Fig 6. NF90/NF110 regulates transcription factors that promote K562 proliferation over differentiation.

(a) Volcano plot demonstrating statistically significant changes in gene expression between control and NF90/NF110 knockdown in K562. x-axis: log fold change in shRNA against NF90/NF110 compared to control. y-axis: posterior probability of being differentially expressed (PPDE). Each dot is a gene; red: PPDE > 0.95; orange: PPDE > 0.95 and fold change > 1.5. (b) Venn diagram analyzing overlap between NF90/NF110 ChIP-seq genomic targets and differentially expressed gene upon NF90/NF110 knockdown in K562 (P = 1.4 e-08).

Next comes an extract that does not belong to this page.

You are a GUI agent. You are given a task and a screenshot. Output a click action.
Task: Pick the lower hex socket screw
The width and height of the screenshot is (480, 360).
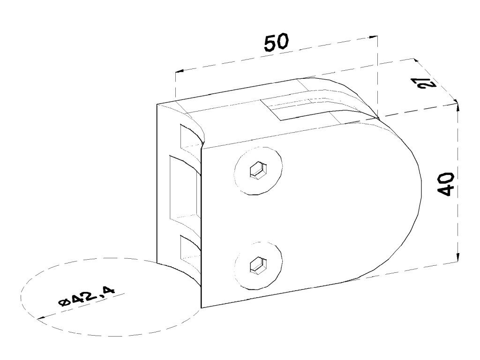(x=259, y=265)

Venn diagram analyzing overlap between NF90/NF110 ChIP-seq genic targets, up-regulated genes upon NF90/NF110 knockdown, and down-regulated genes upon NF90/NF110 knockdown. (c) Representative ChIP-seq track alignment of NF90/NF110, RNA pol II, H3K27ac; Chromatin state annotations from ChromHMM (red: active promoter, light red: weak promoter, orange: active enhancer, yellow: weak enhancer, dark green: transcriptional transition/elongation, light green: weakly transcribed); Precision nuclear run-on sequencing (PRO-Seq, a variation of GRO-Seq) and GRO-cap reads in reads per million (RPM); RNA-seq unique reads track alignment of control shRNA, and shRNA against NF90/NF110.